Collaborative Laboratories for Advanced Decommissioning Science; Hokkaido University*

The Collaborative Laboratories for Advanced Decommissioning Science (CLADS), Japan Atomic Energy Agency (JAEA), had been conducting the Nuclear Energy Science & Technology and Human Resource Development Project (hereafter referred to "the Project") in FY2023. The Project aims to contribute to solving problems in the nuclear energy field represented by the decommissioning of the Fukushima Daiichi Nuclear Power Station (1F), Tokyo Electric Power Company Holdings, Inc. (TEPCO). For this purpose, intelligence was collected from all over the world, and basic research and human resource development were promoted by closely integrating/collaborating knowledge and experiences in various fields beyond the barrier of conventional organizations and research fields.
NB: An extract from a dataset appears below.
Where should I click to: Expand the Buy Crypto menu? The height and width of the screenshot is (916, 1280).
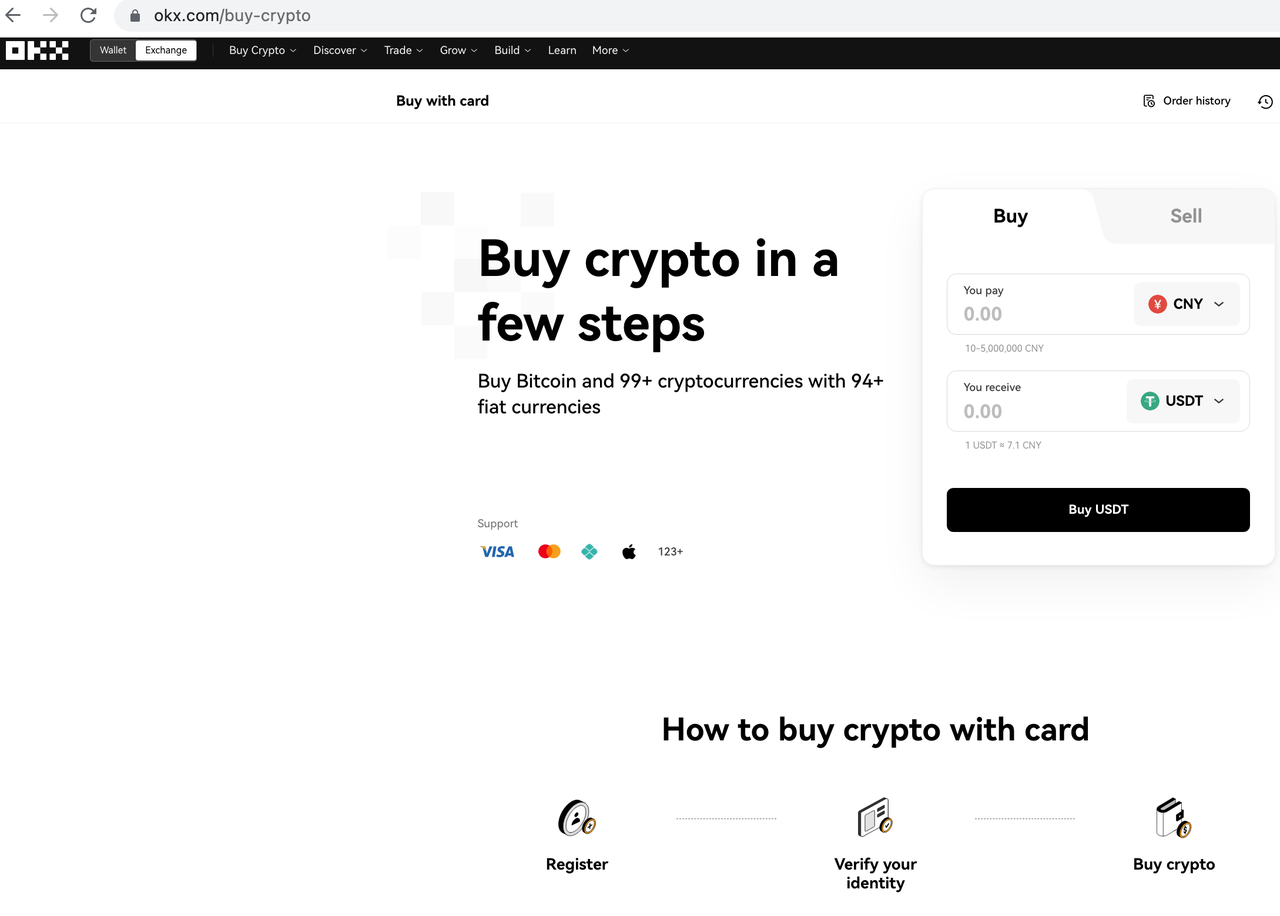(x=263, y=50)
The sponsor of the Project was moved from the Ministry of Education, Culture, Sports, Science and Technology to JAEA since the newly adopted proposals in FY2018. On this occasion, JAEA constructed a new research system where JAEA-academia collaboration is reinforced and medium-to-long term research/development and human resource development contributing to the decommissioning are stably and consecutively implemented. Among the adopted proposals in FY2023, this report summarizes the research results of the "Development of a prototype shielding-free radiation-resistant diamond neutron measurement system" conducted in FY2023. The present study aims to develop a prototype of a shielding-free neutron measurement system for 1F. The system consists of diamond neutron detectors and radiation-resistant silicon integrated circuits, and has radiation resistance of more than 10 MGy and 4 MGy, respectively, at the component level in terms of integrated dose, and has a track record of stable operation under -ray dose rate environment of 1.5 kGy/h. Future applications are expected to include neutron detectors for debris investigation, criticality proximity monitoring monitors, and neutron detectors for dry tube investigation in pressure vessels. In this development, a prototype consisting of 100 diamond detector elements of 5 mm square will be developed to obtain system construction technology and to evaluate system performance. In addition, a subcriticality evaluation method will be developed. This development will lead to the completion of system development, development of the actual system in collaboration with the manufacturer, and introduction of the system into 1F decommissioning project.